“Yeah, well, I’m not you,” I shoot back, sharper than I mean.
His brow lifts. “Fair enough.”
I turn away, but his voice stops me. “Need a ride home?”
I freeze, bottle halfway to my lips. “I’m good.”
“You’re not,” he says, flat. “Come on.”
I should say no. I’m drunk, not stupid. But my mouth betrays me. “Okay.”
He nods once and steps aside, gesturing to the gate. I clutch the bottle tighter, my knuckles white, and stumble past him. His arm brushes mine—hard muscle under that suit—and my skin ignites a slow, shameful burn.
I hate how much I want him closer, how every step toward his car feels like a plea for him to wreck me.
We’re in his black SUV now, the leather seats icy against my bare legs. He drives, one hand on the wheel, the other slack on his thigh. I stare out the window, the streetlights flashing past and my head a drunken blur. His scent—leather, smoke, him—floods the car, choking me. I shift, cross my legs, and my dress hikes up. His eyes snap to it, then jerk back to the road. My gut clenches.
“Thanks,” I mumble, cracking the silence.
“For what?”
“Driving me. Gianna’s too busy playing bride.”
He grunts and laughs a little. “She’s a damn nuisance. Always will be.”
I snort. “Tell me about it. Good thing she’s Gerald’s problem now.”
The quiet between us stretches thin, prickly, and taut. I steal a glance and his jaw clenches as though he notices it too. He’s close enough to brush against and fuck, I want to. I’ve wanted him forever, ever since I’d sneak looks over at Sophia’s, too young to name the ache I felt. Now I’m twenty, and it’s grown into something monstrous, those unholy fantasies fueled by his pictures and his name slipping out in the dark.
He’s right here, oblivious, and it’s twisted. Wrong. LIfe’s a cruel fucker, dangling the forbidden in front of me just to watch me writhe.
“You’re too quiet. Little Penelope doesn’t talk much anymore?” he teases, his eyes still fixed on the road.
His referring to me as ‘Little’ hits a nerve, but I shove it down.
“Thinking,” I mumble.
“About what?”
I hesitate, then let it out. “That night. Sophia. How I didn’t pick up when she called.”

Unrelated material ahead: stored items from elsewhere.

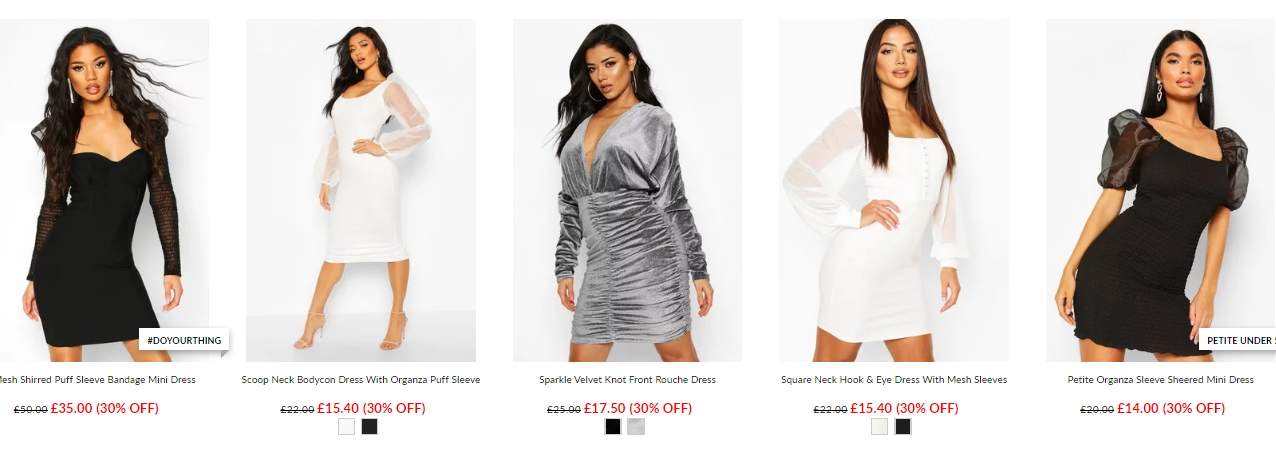Open Scoop Neck Bodycon Dress title link
The height and width of the screenshot is (457, 1276).
click(x=361, y=380)
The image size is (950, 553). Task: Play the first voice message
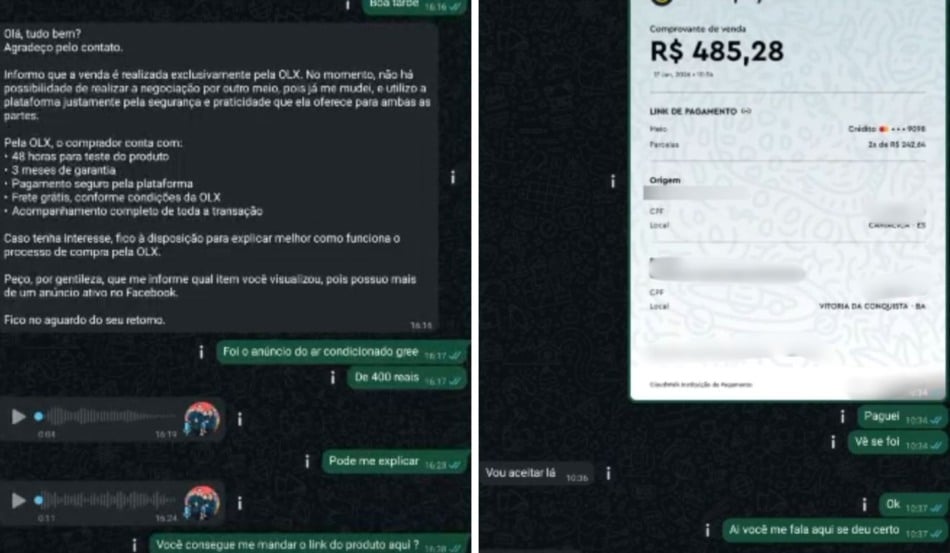(x=19, y=416)
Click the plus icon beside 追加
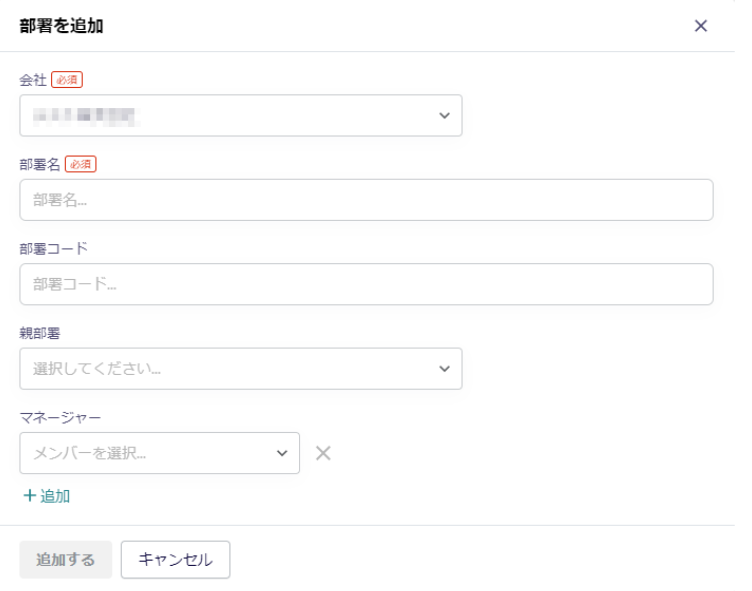Image resolution: width=752 pixels, height=591 pixels. 29,496
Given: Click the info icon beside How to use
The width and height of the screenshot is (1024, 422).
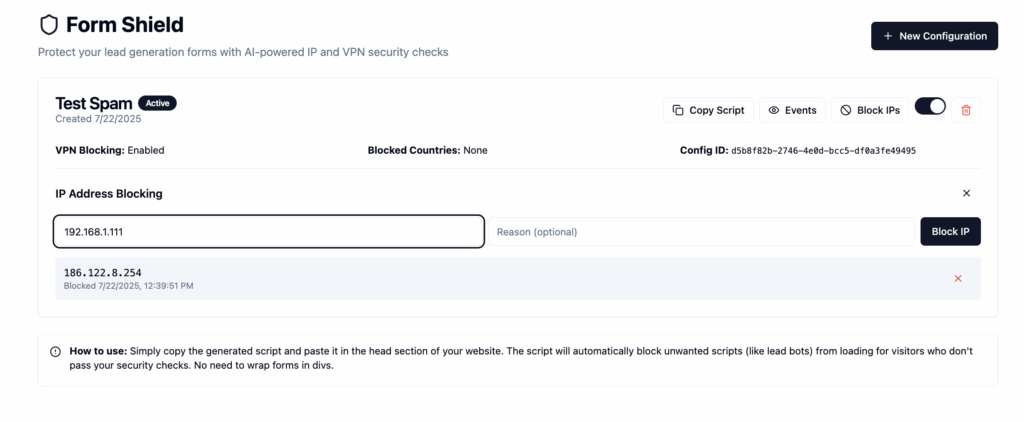Looking at the screenshot, I should (56, 352).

He stiffens, knuckles whitening on the wheel. “Leave it alone, Penelope. It’s done.”
“Done?” My voice cracks, bitter. “I see her bleeding out every damn night. Her eyes—I didn’t—”
“Stop.” He cuts me off. “You were a kid. It’s in the fucking past.”
“Is it?” I turn, glaring at him. “You’re not haunted? You don’t wake up choking on it?”
His jaw ticks, but he doesn’t answer. Silence slams back, heavier now, like a fist. I slump against the seat. He doesn’t get it or maybe he does, and that’s worse. Sophia’s death ripped us both open and left us bleeding in different ways. I ran to Italy; he turned into this—whatever the hell he is now.
Finally, he speaks, voice quieter. “Italy. What was that like?”
I scoff out a jagged laugh. “Pasta, wine, and a shit-ton of regret. Worked in a dive, hands stinking of garlic. Thought I’d outrun her ghost. Nope, I just traded nightmares for olive oil.”
He grins. “Sounds like you lived it up.”
“Oh, yeah,” I deadpan. “Real glamorous. You should’ve seen me crying into my spaghetti the first few months I got there.”